> **What the task asks**:
Give back only the lines in the records below from the one with "You are a computer-use agent." to the one with "Instruction: Switch to the Details tab", both inclusive, word for word.

> **Material supplied**:

________

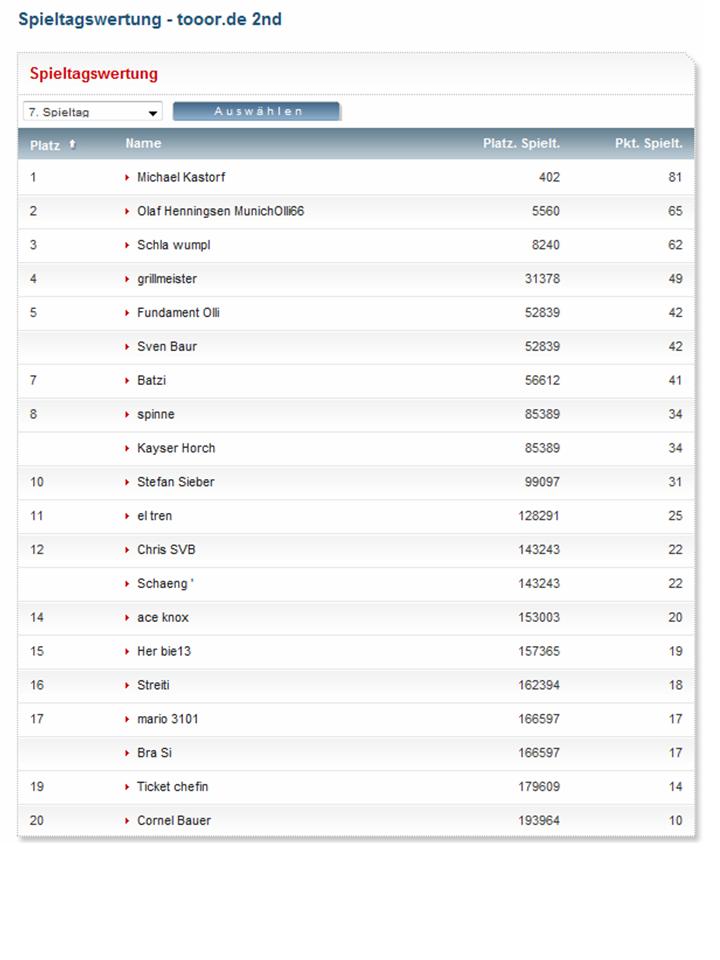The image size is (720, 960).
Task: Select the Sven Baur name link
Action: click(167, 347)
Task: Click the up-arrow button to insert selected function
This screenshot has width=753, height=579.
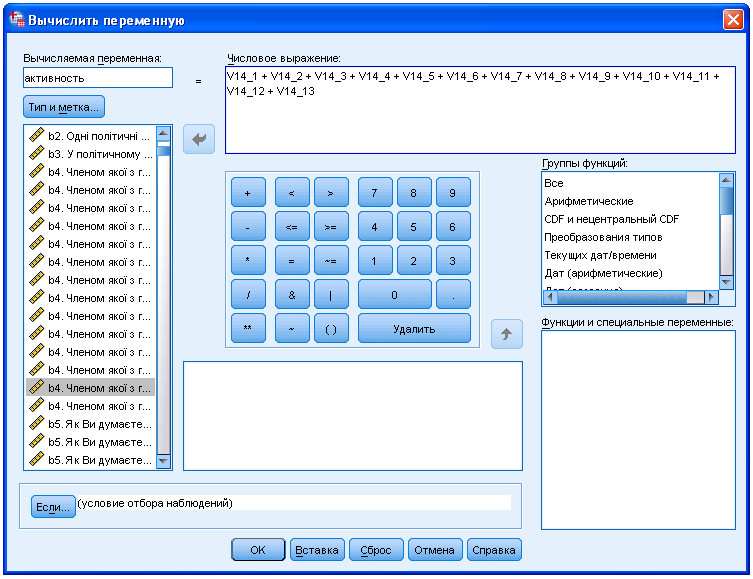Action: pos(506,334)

________

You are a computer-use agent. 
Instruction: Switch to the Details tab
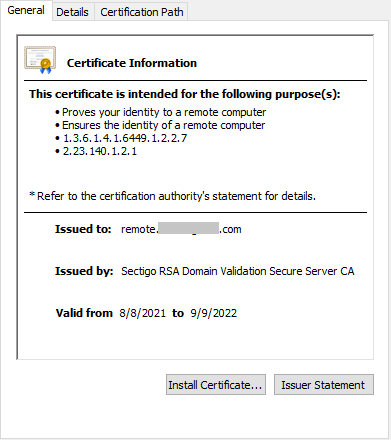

________

> **Result for this task**:
You are a computer-use agent. 
Instruction: Switch to the Details tab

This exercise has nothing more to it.